B-ALL細胞においては、B細胞分化過程で観察される免疫グロブリン遺伝子(IG)再構成とともにT細胞受容体(TCR)の再構成が生じています。これらの再構成は多様性に富むため、腫瘍クローン特異的なマーカーとしてMRD測定に用いられています3)。
IG/TCR再構成のRQ-PCRによる定量では、測定時に診断時検体の希釈系を用いて相対評価で定量します。診断時の検体が十分量ないとMRD 評価は行えません。
MRD測定の試料としては、一般に骨髄(BM)が使用されます。ただし、T-ALLおよびBCP-ALL患者のPBとBMサンプルにおいてRQ-PCR解析結果の相関性を調べた研究では、BCP-ALLではPBとBMの解析結果に大きな乖離がみられましたが、T-ALLではPBとBMの解析結果に大きな差は認めませんでした(rs= 0.849; P<0.01)4)。MRDはBMでの評価が標準ではありますが、T-ALLにおいてはPBでも代用可であると考えられます。一方で、B-ALLでは、BM採取時のPBの混入により正確なMRD評価ができない可能性があるため注意が必要であると考えられます。
『造血細胞移植ガイドライン 急性リンパ性白血病(成人)(第3版)』では、「MRD検出のためには良好な骨髄検体が必須であり、骨髄穿刺の最初の吸引2~3mlを提出する必要がある。」と解説されています2)。
MRDの測定法にはさまざまな種類がありますが、特にIG/TR遺伝子を利用したIG/TR RQ-PCRは欧州を中心に広く利用されています5)。IG/TR RQ-PCRは、2007年にEuroMRDコンソーシアムによりガイドラインが公開されており5)、測定プロトコルが標準化され、定期的に品質評価試験が実施されていることが特徴です。
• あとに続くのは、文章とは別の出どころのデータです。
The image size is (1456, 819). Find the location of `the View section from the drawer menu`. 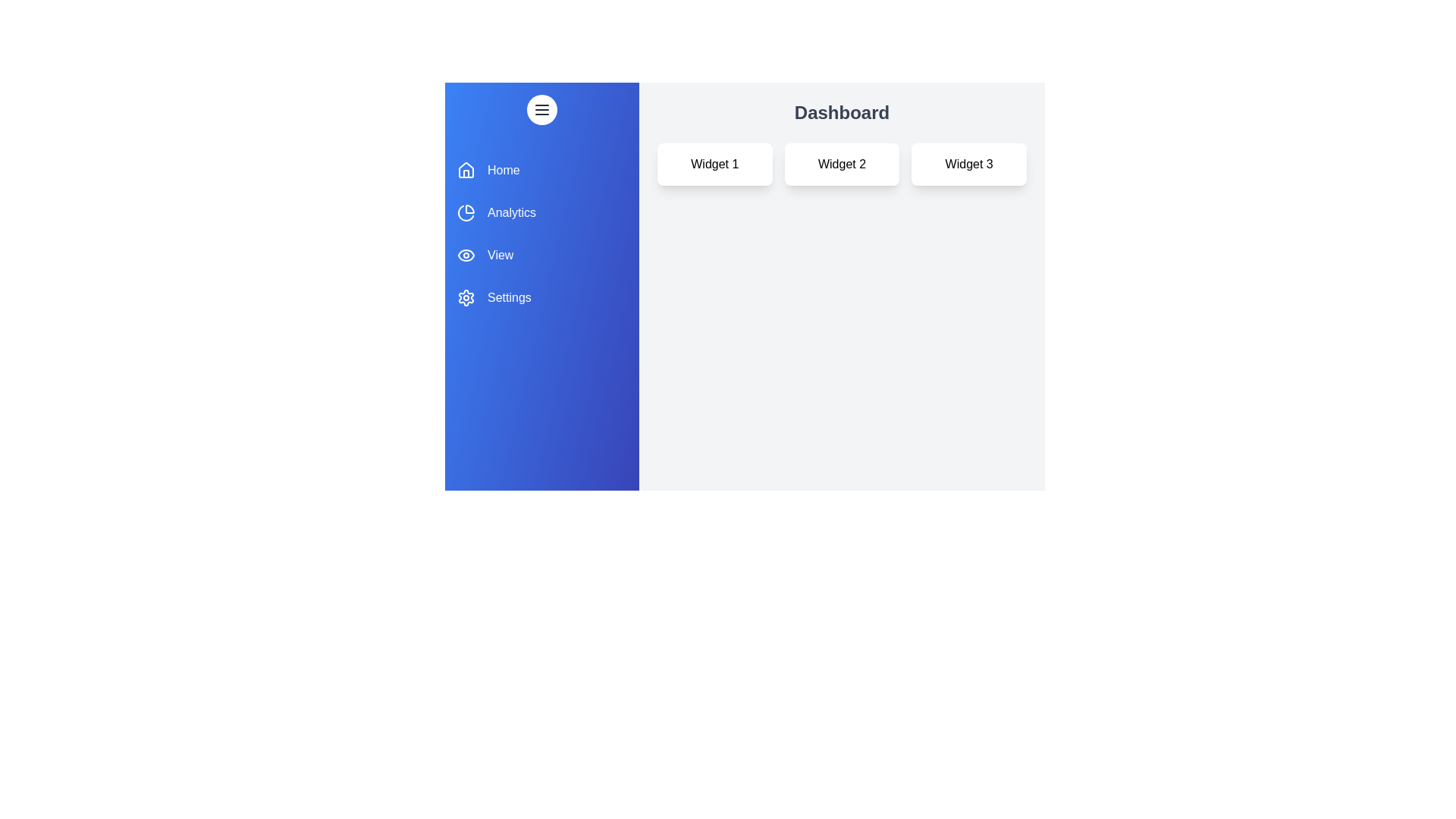

the View section from the drawer menu is located at coordinates (542, 254).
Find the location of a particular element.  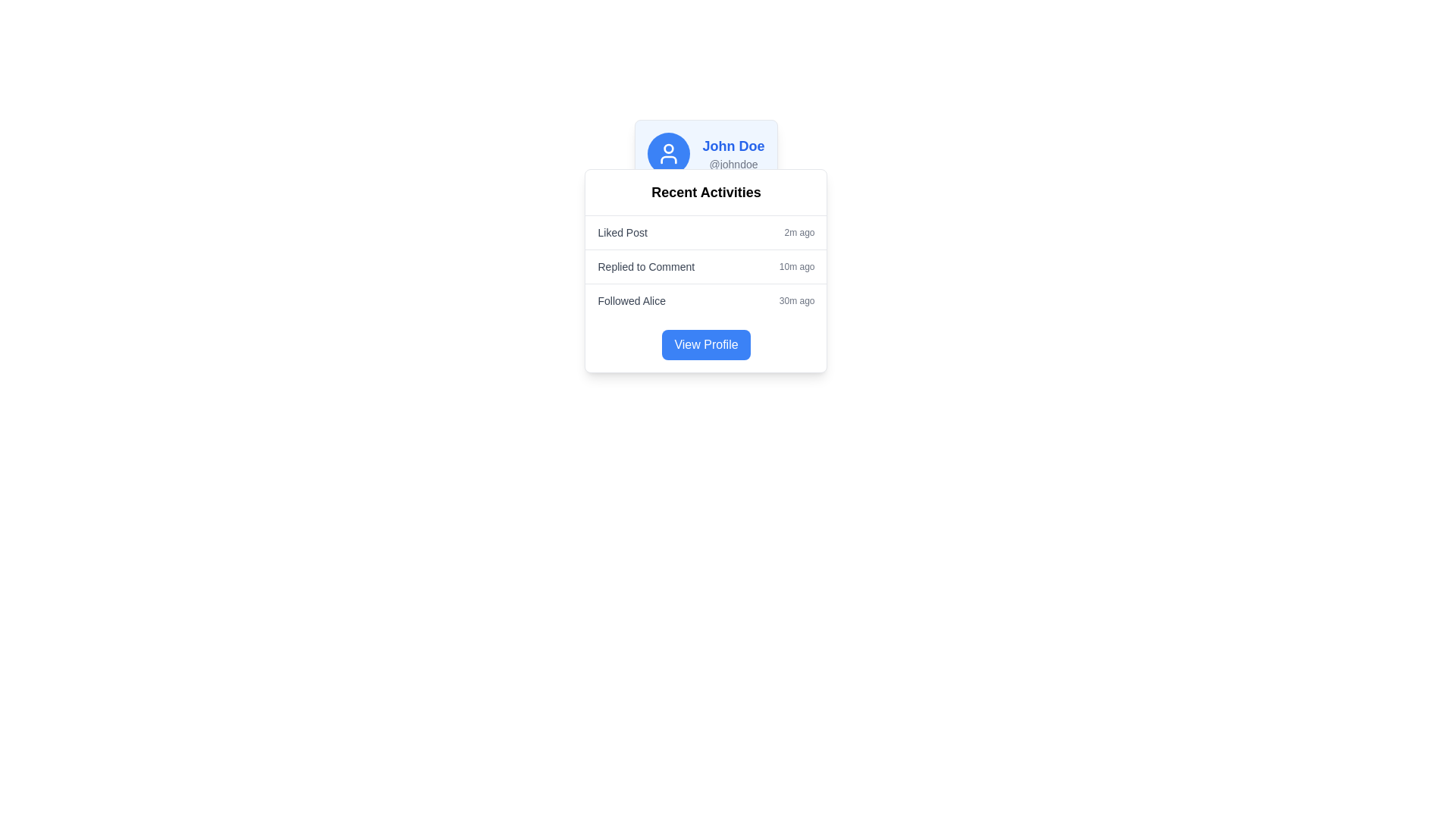

static text indicating the elapsed time since the activity, which shows that 10 minutes have passed since the activity occurred. This text is located at the far-right end of the row labeled 'Replied to Comment' in the 'Recent Activities' section is located at coordinates (796, 265).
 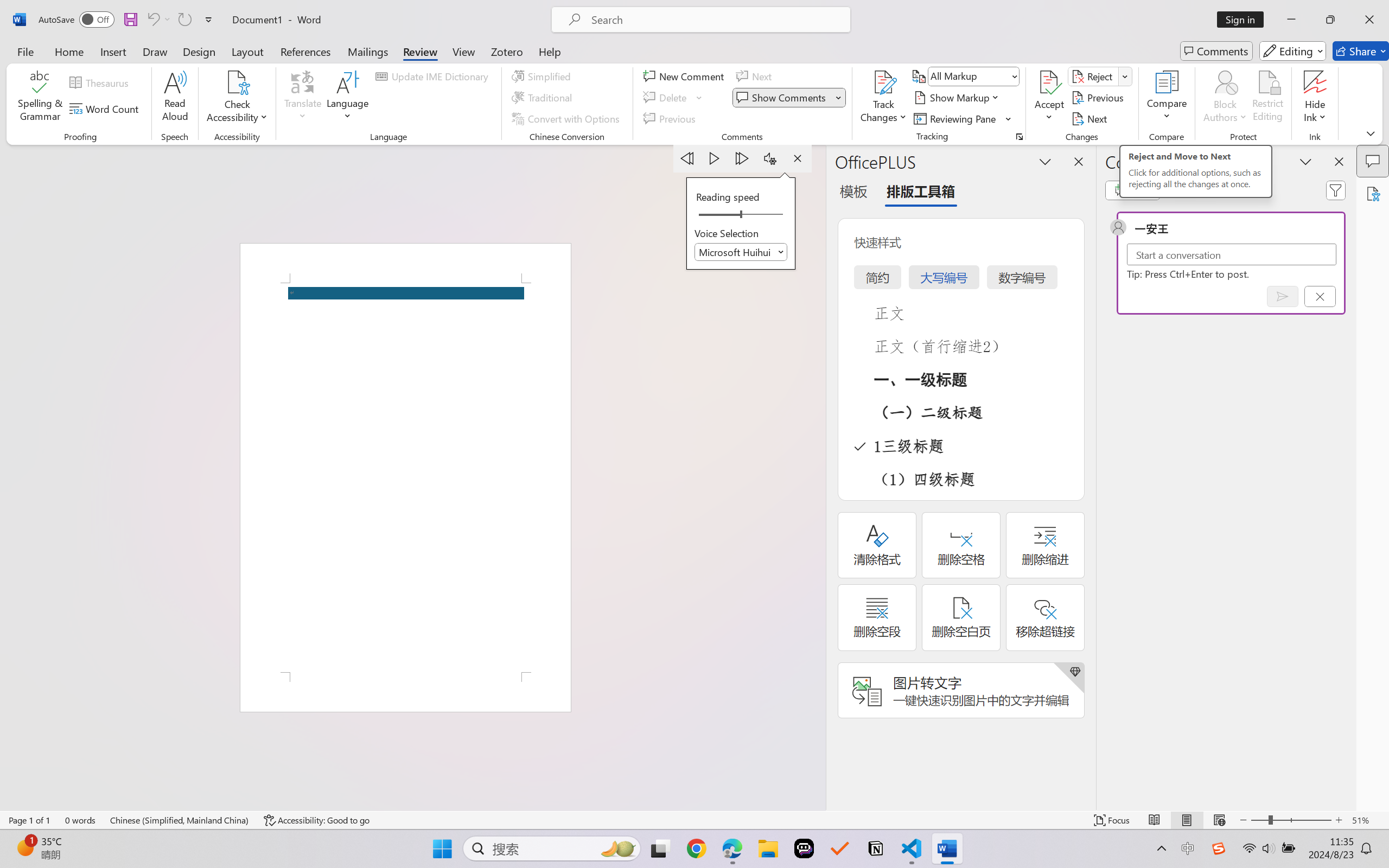 What do you see at coordinates (101, 82) in the screenshot?
I see `'Thesaurus...'` at bounding box center [101, 82].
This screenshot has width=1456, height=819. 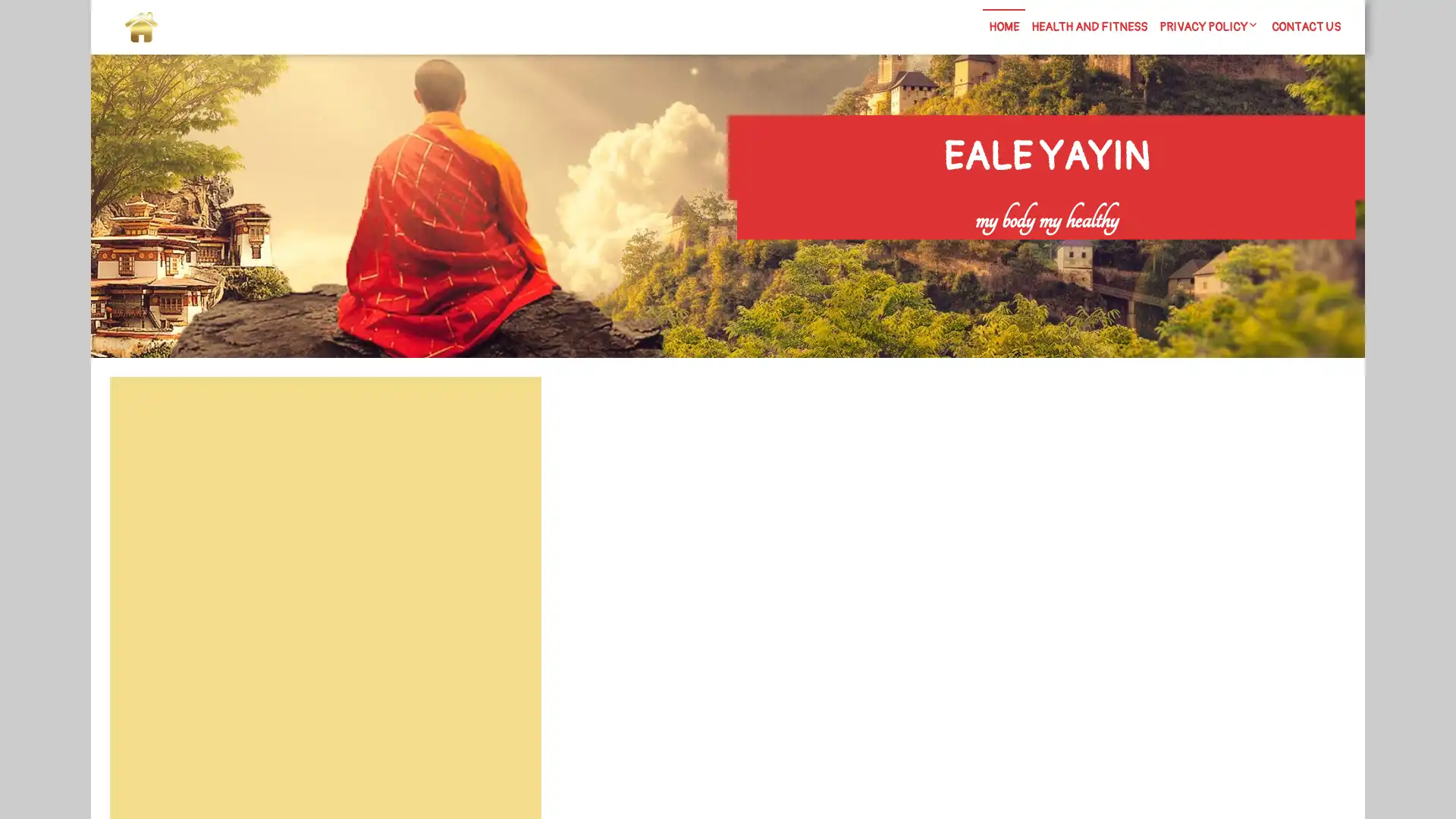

一方、マルチカラーフローサイトメトリーを用いた測定法は、検査者の経験や知識によってしまうことが課題でした6)。しかしこちらも、EuroFlowコンソーシアムによって2012年にプロトコルが公開され、標準化への取り組みも行われています6)。
これら以外にも、BCR-ABLの融合遺伝子転写物を標的としたRQ-PCRなどがあります7)。最近は、次世代シーケンサーを用いた高感度な評価も米国を中心に実用化されています。
ALLにおけるMRDは測定のタイミングによらず予後と相関するとされていますが、診療報酬点数表において「D006-13 骨髄微小残存病変量測定」の「2. モニタリングに用いるもの」では「初発時と再発時にそれぞれ2回を限度として算定できる」となっており(2023年11月現在)、算定回数に制限があることを考慮する必要があると考えられます。
測定のタイミングとしては、成人、小児ともにEOI後のMRD測定が、その後の治療方針を考えるうえでも基本にはなります。EOI時のMRD陰性化、染色体異常、WBC数が予後リスクを層別化するうえで重要な因子であり、これらをかけ合わせたUKALL予後指数がALLの予後予測に有用であると報告されています8)。『造血細胞移植ガイドライン 急性リンパ性白血病(成人)(第3版)』においても「EOI MRDは、個々の患者の同種移植適応において極めて重要な意味を持つので、この検査を適切に行う必要がある。」と記載があります2)。